Molecular Biology-2018 6 FINDING PROTEIN HOMOLOGS STARTING FROM A PROTEIN SEQUENCE 1. For this exercise you will be using the sequence represented by the protein accession number AAA82165. Obtain the corresponding source organism and FASTA sequence. 2. From the protein record page, click on the link "Run Blast" under the heading "analyze this sequence" on the right side of the page. 3. Using the same parameters you used in the previous exercise, use Blastp to find and obtain the FASTA protein sequences for each of the following organisms: Bos taurus (Domestic cow) Mus musculus (Mouse) 4. Use the approach we have seen in the first bioinfo exercise to obtain the protein record for the alcohol dehydrogenase of Saccharomyces cerevisiae (yeast; hint it is classified as a fungi). 5. As you did previously, use Clustal omega to determine the percentage identity between the following pairs of proteins: Human to cow, human to mouse, and human to yeast.
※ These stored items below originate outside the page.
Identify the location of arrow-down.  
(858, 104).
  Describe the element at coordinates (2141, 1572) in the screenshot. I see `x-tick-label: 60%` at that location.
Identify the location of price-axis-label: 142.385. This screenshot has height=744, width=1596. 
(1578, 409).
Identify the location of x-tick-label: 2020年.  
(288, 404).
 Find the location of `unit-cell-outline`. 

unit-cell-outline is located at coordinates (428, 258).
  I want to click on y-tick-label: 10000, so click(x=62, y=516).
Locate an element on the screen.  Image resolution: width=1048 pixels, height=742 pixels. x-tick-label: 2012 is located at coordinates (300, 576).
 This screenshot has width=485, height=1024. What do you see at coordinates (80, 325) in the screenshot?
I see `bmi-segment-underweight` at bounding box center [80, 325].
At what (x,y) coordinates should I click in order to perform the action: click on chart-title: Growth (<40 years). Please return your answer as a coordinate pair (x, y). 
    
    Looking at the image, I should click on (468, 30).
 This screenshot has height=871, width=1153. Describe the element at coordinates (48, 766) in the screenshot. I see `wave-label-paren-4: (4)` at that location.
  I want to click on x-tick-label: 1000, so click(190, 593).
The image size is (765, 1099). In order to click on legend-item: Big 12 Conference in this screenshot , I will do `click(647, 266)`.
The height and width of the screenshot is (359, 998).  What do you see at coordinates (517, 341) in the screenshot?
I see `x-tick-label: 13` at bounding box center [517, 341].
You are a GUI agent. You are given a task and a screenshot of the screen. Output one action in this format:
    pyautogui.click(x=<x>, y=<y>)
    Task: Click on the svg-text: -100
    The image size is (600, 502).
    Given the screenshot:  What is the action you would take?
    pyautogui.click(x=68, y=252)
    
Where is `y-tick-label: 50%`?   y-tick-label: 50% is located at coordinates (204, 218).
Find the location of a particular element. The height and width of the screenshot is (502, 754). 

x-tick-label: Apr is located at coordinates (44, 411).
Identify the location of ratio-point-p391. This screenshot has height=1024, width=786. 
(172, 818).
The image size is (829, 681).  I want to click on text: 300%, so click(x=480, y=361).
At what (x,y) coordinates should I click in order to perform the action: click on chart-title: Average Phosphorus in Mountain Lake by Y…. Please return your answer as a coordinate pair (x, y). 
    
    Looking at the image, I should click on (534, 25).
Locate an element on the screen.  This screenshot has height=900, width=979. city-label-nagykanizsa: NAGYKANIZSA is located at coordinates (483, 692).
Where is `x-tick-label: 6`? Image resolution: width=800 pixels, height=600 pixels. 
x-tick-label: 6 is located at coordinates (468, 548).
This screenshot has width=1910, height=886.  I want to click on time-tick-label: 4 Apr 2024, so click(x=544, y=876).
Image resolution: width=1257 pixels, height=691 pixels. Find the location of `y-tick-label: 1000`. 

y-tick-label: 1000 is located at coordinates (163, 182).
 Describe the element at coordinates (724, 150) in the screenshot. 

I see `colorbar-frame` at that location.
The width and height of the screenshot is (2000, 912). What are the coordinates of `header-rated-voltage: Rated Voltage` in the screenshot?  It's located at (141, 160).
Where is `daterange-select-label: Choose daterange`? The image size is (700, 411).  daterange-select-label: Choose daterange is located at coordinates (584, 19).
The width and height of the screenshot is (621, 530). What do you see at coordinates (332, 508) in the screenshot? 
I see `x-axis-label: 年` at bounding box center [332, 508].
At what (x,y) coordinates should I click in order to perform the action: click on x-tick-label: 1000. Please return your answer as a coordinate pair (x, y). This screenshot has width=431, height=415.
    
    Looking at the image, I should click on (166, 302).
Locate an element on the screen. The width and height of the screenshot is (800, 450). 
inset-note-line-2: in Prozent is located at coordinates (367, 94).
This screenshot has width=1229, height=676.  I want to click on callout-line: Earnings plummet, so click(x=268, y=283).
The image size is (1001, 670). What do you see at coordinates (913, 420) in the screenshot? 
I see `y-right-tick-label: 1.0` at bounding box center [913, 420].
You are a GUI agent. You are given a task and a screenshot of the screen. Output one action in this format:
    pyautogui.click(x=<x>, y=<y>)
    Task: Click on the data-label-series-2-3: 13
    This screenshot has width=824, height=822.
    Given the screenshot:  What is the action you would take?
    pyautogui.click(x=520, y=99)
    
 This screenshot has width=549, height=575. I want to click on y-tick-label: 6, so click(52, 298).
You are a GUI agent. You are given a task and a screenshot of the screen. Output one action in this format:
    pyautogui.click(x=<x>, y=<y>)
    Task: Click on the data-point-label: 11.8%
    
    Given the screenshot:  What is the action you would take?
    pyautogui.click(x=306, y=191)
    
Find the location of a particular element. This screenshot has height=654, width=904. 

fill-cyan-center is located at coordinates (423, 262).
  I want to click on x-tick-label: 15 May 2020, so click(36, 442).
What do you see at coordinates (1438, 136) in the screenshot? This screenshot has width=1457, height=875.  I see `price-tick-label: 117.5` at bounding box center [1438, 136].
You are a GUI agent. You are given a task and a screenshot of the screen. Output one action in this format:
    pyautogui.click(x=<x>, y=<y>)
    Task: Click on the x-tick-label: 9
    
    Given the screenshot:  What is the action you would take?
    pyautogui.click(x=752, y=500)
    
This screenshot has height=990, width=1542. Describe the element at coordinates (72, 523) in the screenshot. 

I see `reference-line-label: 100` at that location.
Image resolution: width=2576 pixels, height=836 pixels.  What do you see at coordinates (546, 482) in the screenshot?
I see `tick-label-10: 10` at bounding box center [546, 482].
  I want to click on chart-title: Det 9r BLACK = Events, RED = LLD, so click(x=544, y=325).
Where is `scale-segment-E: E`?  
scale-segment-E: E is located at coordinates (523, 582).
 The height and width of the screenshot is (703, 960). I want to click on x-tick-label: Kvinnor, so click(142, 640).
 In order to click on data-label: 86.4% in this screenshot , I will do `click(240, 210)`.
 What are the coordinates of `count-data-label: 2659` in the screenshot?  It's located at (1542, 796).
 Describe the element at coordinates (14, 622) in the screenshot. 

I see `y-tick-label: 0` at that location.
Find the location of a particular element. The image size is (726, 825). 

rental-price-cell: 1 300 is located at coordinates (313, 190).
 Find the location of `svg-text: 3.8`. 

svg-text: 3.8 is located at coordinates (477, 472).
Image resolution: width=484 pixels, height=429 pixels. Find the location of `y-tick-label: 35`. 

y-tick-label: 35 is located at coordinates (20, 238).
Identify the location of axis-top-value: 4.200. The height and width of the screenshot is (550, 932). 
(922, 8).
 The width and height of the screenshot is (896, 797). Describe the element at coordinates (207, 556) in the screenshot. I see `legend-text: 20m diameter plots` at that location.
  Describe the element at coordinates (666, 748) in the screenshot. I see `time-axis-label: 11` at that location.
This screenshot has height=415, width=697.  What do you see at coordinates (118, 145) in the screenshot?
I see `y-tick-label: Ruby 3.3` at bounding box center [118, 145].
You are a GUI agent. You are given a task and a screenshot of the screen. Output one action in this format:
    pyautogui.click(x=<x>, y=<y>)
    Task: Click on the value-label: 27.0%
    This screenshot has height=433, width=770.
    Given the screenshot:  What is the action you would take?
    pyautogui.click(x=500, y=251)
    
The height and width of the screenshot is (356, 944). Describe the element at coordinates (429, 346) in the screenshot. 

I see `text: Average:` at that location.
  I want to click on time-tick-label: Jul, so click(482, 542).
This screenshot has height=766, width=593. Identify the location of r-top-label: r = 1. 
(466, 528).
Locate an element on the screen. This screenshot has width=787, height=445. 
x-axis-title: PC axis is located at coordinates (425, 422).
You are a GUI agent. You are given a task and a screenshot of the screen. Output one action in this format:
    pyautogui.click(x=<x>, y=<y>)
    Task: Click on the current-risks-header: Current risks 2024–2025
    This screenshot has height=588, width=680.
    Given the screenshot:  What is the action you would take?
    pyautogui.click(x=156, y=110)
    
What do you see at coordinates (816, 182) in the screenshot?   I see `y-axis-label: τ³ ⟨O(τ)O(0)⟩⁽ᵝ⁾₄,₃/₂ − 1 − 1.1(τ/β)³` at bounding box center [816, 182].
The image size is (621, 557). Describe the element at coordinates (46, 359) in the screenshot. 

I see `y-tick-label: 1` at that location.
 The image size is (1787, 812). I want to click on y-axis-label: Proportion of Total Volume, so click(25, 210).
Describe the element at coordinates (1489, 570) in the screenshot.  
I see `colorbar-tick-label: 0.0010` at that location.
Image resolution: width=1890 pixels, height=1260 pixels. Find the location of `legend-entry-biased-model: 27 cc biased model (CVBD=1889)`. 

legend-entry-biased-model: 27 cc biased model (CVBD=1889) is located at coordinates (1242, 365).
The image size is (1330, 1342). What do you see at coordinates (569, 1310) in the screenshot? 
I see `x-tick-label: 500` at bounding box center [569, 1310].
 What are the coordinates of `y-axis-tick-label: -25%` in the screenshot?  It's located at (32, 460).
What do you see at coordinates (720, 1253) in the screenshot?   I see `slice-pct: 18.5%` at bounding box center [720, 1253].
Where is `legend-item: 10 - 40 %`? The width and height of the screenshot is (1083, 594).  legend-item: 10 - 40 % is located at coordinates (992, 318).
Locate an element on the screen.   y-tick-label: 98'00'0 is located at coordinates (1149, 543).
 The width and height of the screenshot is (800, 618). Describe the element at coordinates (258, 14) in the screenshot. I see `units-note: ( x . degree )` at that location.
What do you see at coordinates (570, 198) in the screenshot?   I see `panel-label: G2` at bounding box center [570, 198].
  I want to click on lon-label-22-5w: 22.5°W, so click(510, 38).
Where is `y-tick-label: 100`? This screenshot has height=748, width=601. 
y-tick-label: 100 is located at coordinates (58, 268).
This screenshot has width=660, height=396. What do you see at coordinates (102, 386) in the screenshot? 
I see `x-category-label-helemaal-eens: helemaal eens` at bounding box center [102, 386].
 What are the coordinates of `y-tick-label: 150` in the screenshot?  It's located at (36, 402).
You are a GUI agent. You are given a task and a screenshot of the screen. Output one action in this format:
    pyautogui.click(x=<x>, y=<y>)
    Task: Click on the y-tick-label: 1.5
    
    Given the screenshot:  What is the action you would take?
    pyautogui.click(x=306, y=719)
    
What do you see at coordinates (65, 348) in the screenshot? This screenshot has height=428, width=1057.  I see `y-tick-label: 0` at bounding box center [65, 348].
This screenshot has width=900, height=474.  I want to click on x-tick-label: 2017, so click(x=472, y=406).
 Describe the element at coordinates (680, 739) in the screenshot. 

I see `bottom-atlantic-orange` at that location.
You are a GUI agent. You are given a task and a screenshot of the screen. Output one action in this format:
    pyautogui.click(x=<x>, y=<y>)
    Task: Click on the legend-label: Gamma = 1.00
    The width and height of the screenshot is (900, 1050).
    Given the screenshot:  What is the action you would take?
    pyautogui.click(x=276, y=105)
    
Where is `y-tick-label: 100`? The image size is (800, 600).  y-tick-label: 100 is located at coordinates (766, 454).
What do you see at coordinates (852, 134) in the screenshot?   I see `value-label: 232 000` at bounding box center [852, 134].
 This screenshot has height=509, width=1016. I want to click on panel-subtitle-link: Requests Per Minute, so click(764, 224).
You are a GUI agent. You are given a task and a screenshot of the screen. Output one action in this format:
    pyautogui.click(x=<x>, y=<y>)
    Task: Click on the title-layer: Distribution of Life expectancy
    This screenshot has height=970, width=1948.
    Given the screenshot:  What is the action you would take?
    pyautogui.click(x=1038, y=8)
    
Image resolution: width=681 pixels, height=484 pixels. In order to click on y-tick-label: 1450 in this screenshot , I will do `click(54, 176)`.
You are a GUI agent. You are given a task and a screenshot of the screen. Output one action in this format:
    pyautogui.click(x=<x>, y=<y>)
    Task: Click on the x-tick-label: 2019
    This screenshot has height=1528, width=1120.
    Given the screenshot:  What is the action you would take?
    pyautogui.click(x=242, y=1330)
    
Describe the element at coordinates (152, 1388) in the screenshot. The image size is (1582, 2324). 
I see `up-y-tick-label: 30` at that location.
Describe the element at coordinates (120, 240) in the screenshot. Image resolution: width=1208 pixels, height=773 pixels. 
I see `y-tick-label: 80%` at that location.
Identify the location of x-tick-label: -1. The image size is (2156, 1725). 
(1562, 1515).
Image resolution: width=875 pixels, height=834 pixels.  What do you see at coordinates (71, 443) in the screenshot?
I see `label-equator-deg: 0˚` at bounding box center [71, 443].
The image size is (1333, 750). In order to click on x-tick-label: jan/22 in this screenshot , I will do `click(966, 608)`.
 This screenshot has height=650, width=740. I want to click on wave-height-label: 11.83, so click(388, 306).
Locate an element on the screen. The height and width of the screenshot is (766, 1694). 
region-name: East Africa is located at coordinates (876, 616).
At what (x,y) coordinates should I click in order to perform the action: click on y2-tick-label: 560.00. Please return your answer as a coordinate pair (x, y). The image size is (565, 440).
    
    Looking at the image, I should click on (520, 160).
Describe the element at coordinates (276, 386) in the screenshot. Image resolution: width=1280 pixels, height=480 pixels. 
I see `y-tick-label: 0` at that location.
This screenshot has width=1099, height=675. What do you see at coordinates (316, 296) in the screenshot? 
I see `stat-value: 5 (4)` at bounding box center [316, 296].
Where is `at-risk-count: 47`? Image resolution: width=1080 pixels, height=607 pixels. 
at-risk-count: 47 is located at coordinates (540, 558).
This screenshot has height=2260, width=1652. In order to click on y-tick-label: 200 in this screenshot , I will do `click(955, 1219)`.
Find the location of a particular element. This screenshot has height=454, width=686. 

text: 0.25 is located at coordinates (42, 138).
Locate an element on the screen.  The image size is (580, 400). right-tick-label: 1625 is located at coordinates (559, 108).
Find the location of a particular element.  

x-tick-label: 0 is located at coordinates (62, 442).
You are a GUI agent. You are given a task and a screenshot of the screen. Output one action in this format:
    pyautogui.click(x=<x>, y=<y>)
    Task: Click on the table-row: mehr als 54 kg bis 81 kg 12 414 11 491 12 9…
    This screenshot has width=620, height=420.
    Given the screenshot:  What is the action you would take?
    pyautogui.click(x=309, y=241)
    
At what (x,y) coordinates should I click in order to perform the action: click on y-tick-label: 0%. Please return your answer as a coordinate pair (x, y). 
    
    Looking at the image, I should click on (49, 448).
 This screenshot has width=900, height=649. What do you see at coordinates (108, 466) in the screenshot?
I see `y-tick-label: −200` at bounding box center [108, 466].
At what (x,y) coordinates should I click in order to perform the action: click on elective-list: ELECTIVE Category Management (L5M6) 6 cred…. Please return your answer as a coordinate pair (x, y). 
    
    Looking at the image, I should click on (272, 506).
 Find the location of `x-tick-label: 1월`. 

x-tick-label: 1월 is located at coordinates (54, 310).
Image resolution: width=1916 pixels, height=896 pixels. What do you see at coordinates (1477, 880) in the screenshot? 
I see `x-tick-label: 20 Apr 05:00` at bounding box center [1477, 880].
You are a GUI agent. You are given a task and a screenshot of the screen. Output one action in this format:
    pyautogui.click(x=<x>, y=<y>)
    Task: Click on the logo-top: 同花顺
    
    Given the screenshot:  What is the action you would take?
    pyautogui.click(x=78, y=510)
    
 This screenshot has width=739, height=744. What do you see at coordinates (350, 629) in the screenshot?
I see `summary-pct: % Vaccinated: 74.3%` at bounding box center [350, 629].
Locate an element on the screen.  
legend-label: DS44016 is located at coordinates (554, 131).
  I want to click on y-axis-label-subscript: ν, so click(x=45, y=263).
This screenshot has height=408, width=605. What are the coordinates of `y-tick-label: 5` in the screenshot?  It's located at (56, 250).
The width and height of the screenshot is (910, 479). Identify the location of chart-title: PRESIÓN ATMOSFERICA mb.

FINDING NUCLEOTIDE SEQUENCES WHICH CODE FOR PROTEINS WITH SIMILAR FUNCTIONS STARTING FROM A PROTEIN SEQUENCE 1. For this exercise you will be using the sequence represented by the protein accession number AAA82165. Obtain the corresponding source organism and FASTA sequence. 2. From the protein record page, click on the link "Run Blast" under the heading "analyze this sequence" on the right side of the page. 3. This time, choose the option tblastn among the different Blast option. 4. As you have done previously, use the same algorithm parameters to find and obtain the FASTA nucleotide sequence for ADH 7 of Myotis ricketti (bats) as well as the FASTA protein sequence. 5. Obtain the FASTA nucleotide sequence and FASTA protein sequence from the record with the accession number U09623. 6. As you did previously, use Clustal omega to determine the percentage identity between the nucleotide sequences and the proteins sequences to answer the following questions: a. What type of homologues are the nucleotide sequences? b. What type of homologues are the protein sequences?